Album Review: “Mind Over Matter” by Young the Giant


The SoCal quintet, facing writer’s block, finds some success by adopting a heavier and more vulnerable sound for their second LP

Release Date Jan 21

Rating 3/5

No matter how good a band might be, the second album is known to be infamously difficult to produce. Young the Giant released their eponymous debut album in 2010. With radio-friendly tracks like “Cough Syrup” and “My Body,” they performed at festivals, late-night shows and the VMAs. As if that wasn’t enough for the young band, The Smiths’ grouchy front man Morrissey (of all people!) praised the record in a blog post, making confessions about “break[ing] down with happiness” due to its “perfect tone.” When returning to the studio to produce “Mind Over Matter,” the band found themselves under pressure.

The mini-documentary about the making of “Mind Over Matter” chronicles the struggles the band faced when writing and recording the album. Plagued by writer’s block, vocalist Sameer Gadhia worked hard to improve his skills as a lyricist. On “Mind Over Matter,” Gadhia reveals an introspective nature, showing vulnerability in lines such as “Will you stand by me? / ‘Cause I’m a young man built to fall” from the title track.

What sets Young the Giant apart from other bands has much to do with the strength in Gadhia’s unwavering vocals. He harmonizes with the melodic arpeggios of Eric Cannata and Jacob Tilley’s guitars, which, in turn, drift back and forth between each other, completely in sync. Their smooth and cohesive sound is a result of having played music together since they were teenagers.

The album is top-heavy, with the first half producing the stuck-in-your-head-all-day melodies. It is full of energy — the guitar sound is heavy, the amps are turned up and the cymbals crash along with rhythmic drumming. The spacey “Crystallized” has a wonderfully catchy, melodic hook that demands attention, eager to please. The gentle ballad “Firelight” marks the midway point. The latter half of “Mind Over Matter,” however, seems neglected. Lacking the finesse of the previous songs, it feels like the album drags on and on.

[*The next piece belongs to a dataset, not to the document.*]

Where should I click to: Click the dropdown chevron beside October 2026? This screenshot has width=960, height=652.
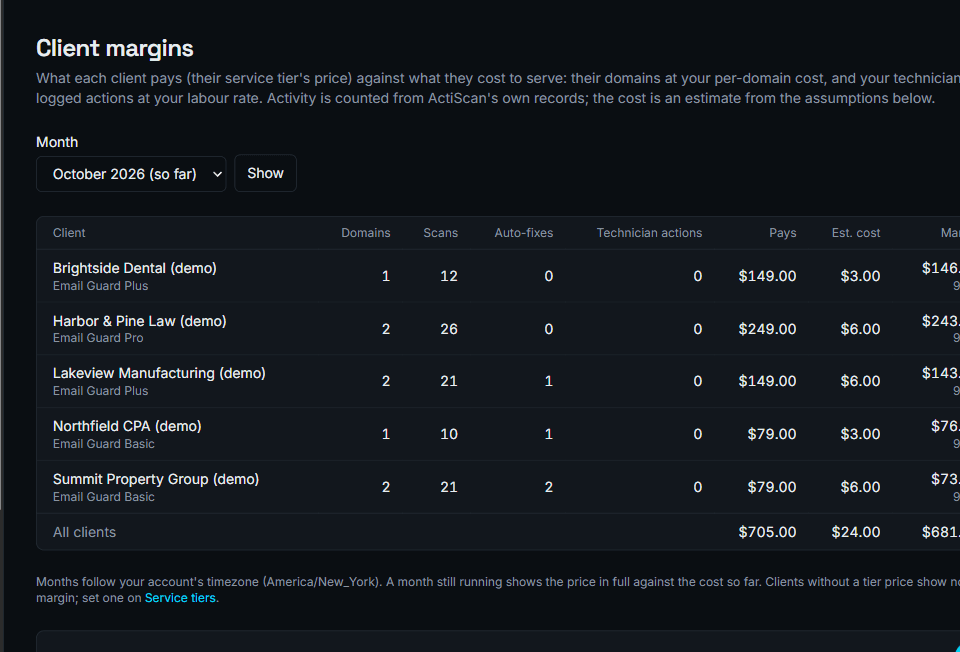coord(217,174)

With “Mind Over Matter,” Young the Giant has maintained the same vocally-driven, melodic guitar sound, although the songs feel more fine-tuned. The extra effort put into the lyrics shows somewhat, but it still feels like Gadhia is holding back slightly. Although the new album is heavier than its predecessor, Young the Giant will have to continuously step out of their comfort zone in order to develop their sound and improve their songwriting.